The Bhagavad Gita tells the story of Arjuna, a prince and very good man, who is trying to regain his rightful place in life. Sadly, to do so he must go to war with his own family. Wringing his hands and paralyzed with fear, Arjuna asks his charioteer Krishna (who turns out to be a voice of wisdom, solace, and more), “How can I kill my relations and teachers?”
Like Arjuna, everyone of us comes to a state of numbness and paralysis when faced with great challenges in life. Swami Chinmaya says, “The average man, you and I, we get crushed by the world around us. Not because the world and situation is stronger than you, but you become weaker. And therefore, apparently the situation becomes stronger. Arjuna’s disease is the universal disease.” We’ve got a plan for everything and we are confident until the challenges are in our faces. However, once we come face to face with a mammoth challenge, we usually lose our balance, our foothold, and we fumble. In this anxious state, we are not able to face challenges properly because our minds have become unsteady and incapacitated by fear. In Arjuna’s case, he must face a battle which he has trained for. He can either face the battle with all the courage and strength that he has within himself, or he can shrink and succumb to his fear, anxious hesitation, and incorrect identification with his smallness and doubts.
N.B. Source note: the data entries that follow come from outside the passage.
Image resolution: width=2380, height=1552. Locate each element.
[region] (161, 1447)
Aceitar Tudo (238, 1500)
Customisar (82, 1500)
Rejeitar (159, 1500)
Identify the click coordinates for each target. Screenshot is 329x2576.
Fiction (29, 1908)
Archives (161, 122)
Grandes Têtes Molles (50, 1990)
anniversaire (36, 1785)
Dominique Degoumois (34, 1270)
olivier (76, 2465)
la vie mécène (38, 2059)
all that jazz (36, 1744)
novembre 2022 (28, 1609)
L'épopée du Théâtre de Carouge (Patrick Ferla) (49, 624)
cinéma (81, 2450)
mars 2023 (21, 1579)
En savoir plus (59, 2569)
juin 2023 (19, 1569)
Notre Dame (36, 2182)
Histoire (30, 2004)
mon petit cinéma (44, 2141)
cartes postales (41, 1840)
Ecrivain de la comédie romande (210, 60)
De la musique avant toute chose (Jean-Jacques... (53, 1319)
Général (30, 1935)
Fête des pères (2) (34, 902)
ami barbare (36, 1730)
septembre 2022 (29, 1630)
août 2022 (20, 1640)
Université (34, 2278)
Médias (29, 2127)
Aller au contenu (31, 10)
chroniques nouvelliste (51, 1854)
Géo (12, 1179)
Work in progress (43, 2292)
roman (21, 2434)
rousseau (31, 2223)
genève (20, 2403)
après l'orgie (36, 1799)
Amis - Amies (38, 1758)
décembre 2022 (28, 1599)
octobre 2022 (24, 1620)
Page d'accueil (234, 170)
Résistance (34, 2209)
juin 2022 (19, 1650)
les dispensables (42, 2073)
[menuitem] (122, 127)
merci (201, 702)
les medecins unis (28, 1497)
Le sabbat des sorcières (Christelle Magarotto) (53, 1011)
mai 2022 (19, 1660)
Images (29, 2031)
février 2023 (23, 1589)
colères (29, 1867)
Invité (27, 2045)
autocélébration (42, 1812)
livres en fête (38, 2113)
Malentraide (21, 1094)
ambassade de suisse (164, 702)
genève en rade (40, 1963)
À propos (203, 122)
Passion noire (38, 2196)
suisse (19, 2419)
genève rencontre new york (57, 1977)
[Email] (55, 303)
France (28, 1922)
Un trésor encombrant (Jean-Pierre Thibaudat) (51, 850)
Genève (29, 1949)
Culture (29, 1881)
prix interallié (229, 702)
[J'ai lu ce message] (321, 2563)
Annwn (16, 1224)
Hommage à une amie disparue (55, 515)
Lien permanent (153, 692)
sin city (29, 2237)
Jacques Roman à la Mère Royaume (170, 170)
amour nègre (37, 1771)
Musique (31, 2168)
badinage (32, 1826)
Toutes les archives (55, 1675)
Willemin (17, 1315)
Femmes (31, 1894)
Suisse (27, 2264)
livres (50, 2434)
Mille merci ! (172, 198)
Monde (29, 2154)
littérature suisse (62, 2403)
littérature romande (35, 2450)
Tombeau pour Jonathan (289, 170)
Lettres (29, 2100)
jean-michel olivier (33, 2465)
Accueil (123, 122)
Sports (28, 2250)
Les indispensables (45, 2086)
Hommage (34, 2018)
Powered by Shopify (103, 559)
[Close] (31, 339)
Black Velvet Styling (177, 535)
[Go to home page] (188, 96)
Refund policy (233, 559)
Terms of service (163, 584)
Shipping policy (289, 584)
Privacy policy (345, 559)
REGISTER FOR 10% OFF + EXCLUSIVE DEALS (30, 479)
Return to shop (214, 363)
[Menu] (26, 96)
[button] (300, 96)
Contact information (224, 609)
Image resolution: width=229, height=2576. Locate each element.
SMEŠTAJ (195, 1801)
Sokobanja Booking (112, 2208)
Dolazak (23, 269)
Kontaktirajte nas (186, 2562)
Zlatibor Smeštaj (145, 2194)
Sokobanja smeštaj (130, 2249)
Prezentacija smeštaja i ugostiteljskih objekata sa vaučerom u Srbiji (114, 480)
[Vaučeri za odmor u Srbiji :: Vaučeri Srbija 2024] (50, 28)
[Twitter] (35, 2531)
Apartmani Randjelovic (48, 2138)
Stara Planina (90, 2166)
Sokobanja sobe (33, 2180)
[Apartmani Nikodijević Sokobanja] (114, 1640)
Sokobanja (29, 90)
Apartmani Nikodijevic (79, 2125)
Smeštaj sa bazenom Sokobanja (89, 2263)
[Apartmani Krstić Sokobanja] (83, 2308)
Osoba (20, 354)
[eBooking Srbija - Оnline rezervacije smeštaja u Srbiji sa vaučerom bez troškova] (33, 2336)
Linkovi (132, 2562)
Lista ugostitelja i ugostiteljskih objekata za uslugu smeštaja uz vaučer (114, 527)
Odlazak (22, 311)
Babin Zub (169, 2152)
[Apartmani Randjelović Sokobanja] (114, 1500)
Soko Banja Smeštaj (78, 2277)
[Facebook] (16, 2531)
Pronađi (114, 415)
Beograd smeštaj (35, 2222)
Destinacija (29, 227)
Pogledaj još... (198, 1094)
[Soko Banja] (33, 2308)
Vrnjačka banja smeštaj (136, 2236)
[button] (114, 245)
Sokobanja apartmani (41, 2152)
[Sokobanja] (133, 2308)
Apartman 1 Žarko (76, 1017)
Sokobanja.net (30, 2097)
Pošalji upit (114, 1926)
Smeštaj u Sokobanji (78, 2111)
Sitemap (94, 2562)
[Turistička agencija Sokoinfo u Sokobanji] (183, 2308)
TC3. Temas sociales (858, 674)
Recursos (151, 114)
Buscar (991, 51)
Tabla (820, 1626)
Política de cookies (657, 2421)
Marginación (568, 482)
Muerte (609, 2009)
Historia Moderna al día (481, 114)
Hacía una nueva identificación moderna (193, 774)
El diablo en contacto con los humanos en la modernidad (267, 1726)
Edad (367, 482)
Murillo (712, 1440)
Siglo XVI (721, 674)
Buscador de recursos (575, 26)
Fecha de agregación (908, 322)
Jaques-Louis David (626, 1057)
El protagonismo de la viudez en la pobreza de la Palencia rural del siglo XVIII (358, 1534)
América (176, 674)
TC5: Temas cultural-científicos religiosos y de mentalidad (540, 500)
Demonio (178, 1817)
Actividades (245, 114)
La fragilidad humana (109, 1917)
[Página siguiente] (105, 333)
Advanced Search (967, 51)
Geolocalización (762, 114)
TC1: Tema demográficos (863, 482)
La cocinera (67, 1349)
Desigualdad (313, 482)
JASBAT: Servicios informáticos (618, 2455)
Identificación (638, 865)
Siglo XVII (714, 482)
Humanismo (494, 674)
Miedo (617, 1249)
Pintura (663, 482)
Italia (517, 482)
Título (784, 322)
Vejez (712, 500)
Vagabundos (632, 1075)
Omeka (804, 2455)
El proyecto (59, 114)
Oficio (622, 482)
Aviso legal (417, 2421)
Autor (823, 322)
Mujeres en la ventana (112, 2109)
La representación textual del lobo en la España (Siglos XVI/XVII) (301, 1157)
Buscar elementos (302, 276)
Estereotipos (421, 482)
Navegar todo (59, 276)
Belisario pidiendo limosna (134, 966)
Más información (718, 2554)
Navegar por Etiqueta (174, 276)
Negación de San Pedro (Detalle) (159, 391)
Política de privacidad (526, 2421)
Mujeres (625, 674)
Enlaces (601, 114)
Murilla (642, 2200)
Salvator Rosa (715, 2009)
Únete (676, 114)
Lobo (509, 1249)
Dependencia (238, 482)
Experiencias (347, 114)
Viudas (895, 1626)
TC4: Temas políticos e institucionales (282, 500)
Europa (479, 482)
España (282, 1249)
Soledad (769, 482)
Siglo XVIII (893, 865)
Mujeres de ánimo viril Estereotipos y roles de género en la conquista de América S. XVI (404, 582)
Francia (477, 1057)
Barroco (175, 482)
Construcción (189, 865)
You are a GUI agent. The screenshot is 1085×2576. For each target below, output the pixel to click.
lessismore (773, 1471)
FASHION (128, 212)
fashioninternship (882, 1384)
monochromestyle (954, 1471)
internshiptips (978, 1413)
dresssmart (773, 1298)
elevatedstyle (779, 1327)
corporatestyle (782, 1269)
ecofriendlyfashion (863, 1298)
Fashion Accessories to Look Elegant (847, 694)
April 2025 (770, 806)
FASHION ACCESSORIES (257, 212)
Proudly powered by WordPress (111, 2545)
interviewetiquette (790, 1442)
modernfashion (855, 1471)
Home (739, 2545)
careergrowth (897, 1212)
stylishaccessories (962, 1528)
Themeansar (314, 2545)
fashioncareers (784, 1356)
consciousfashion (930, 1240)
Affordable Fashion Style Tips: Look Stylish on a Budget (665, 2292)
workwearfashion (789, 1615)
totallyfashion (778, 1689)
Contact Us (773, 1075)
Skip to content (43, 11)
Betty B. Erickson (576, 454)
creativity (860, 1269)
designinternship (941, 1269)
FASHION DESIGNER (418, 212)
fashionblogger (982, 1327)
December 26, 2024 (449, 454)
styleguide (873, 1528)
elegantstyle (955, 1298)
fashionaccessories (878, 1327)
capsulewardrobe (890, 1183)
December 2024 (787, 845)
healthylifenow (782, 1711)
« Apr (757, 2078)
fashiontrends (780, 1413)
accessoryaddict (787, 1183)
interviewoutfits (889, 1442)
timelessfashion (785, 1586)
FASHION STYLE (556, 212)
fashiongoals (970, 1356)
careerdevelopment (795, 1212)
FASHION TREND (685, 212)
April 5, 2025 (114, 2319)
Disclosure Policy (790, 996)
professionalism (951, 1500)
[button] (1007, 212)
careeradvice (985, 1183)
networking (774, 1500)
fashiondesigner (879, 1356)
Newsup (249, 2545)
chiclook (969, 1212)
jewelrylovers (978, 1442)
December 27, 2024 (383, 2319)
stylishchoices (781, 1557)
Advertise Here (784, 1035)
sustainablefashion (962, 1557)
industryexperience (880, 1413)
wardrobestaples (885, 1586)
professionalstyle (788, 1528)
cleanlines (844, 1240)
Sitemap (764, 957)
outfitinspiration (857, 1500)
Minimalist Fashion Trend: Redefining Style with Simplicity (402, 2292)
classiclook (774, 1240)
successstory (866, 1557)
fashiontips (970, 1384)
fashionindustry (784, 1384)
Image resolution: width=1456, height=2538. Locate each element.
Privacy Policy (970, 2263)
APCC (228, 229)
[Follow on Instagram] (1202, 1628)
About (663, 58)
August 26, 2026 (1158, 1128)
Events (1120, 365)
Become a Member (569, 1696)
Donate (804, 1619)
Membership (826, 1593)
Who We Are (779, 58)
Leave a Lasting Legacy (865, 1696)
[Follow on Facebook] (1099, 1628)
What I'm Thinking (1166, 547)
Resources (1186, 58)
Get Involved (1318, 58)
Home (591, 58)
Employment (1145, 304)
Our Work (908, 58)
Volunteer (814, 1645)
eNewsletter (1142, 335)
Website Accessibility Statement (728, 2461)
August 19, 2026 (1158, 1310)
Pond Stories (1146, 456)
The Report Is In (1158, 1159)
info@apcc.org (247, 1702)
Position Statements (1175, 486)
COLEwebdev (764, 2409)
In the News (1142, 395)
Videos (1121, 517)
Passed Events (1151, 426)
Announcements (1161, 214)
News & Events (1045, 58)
I made a list of some of the times when I’ve had Arjuna’s disease:
- As a 12 year old, I had to face a bully in 7th grade which ended in a physical fight. Although your girl won the fight and this experience taught me to stand up for myself, at the time I felt I was in a fight for my life.
- I made mistakes as a young woman and broke a dear person’s heart. Dealing with the guilt and aftermath proved to be quite the challenge that took my sensitive heart years to overcome.
- A close family member had an extended illness, and, during the ordeal, I felt helpless, hopeless, and incapable of finding solutions.
- In 2017, our house flooded and we had to deal with the immediate trauma of flooding, the overwhelming and exhausting clean up, and the year long pain and expense of rebuilding.
All of us have these kinds of challenges as life is the great equalizer. We are all challenged to the core. What about you? What are your experiences of Arjuna’s disease? Some say that a cure for this disease may come from studying the Bhagavad Gita and other sacred literature from the various traditions. We are all hoping to experience more courage, conviction, and freedom after all. What if by diving into the study of the world’s great scriptural texts we could each find our own cures for anxiety, depression, addiction, stress, and staying stuck in our fears and smallness? That would be a worthy pursuit.